§ **Set tasks**:
A) According to the colored-cube puzzle activity, how many different arrangements does the puzzle have?
B) Continue the colored-cube puzzle activity from its last sentence.

§ **Passage**:
━━━━━━━━━━━━━━━━━━━━━━━━━━━━━━

This activity deals with four colored cubes. Each cube is colored differently with blue, green, white, and red blocks. The object of the game is to line up the blocks so that no color is repeated on any given side. For example, each row will have only one white, one blue, one green, and one red block. There are several ways of solving this puzzle and over 40,000 different arrangements. If you don't have an organized way of solving it, you might just go insane!
1. Can you describe the cube to someone without using the cube or showing it to them?
2. Can you use the opposite pairs of sides, for each cube, written out on paper to find a solution?
3. Can two blocks be matched up so that each side has two different colors? Three?
1. Give the cubes to the students already made and colored and let them try to solve it on their own. Do not give any hints, just let them have fun.

━━━━━━━━━━━━━━━━━━━━━━━━━━━━━━

§ **Raw data**:
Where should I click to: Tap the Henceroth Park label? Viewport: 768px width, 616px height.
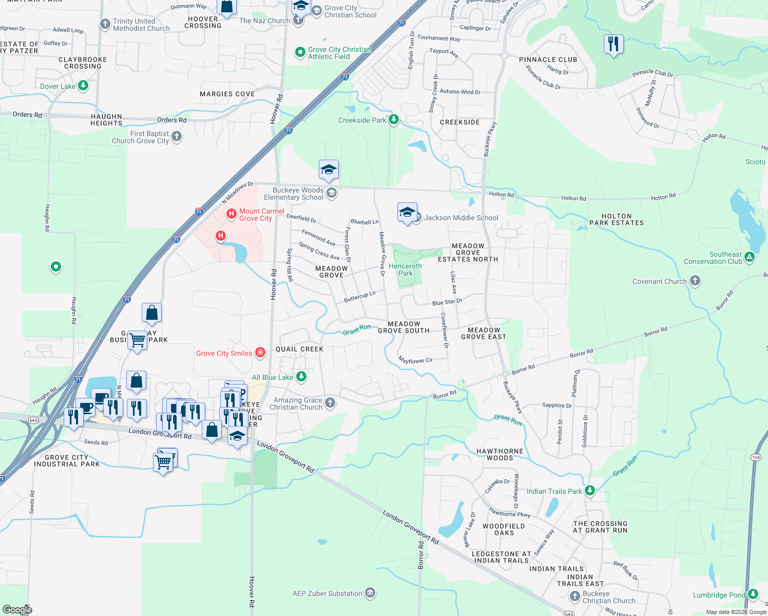(405, 270)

━━━━━━━━━━━━━━━━━━━━━━━━━━━━━━

§ **Responses in order**:
A) Over 40,000.

B)
2. Give blank cubes to the students and have them color them their own way to create a puzzle.
3. Ask them to write out the pairs of colors for each block (3 pairs per block) and use the pairs to solve it.
Reference:
Wilson, Robin J. Introduction to Graph Theory Third Edition. Longman Scientific & Technical. England, 1985.
KERA
2.3 Students identify and describe systems, subsystems, and components and their interactions by completing tasks and /or creating products.
2.11 Students demonstrate understanding of change concepts on patterns and functions.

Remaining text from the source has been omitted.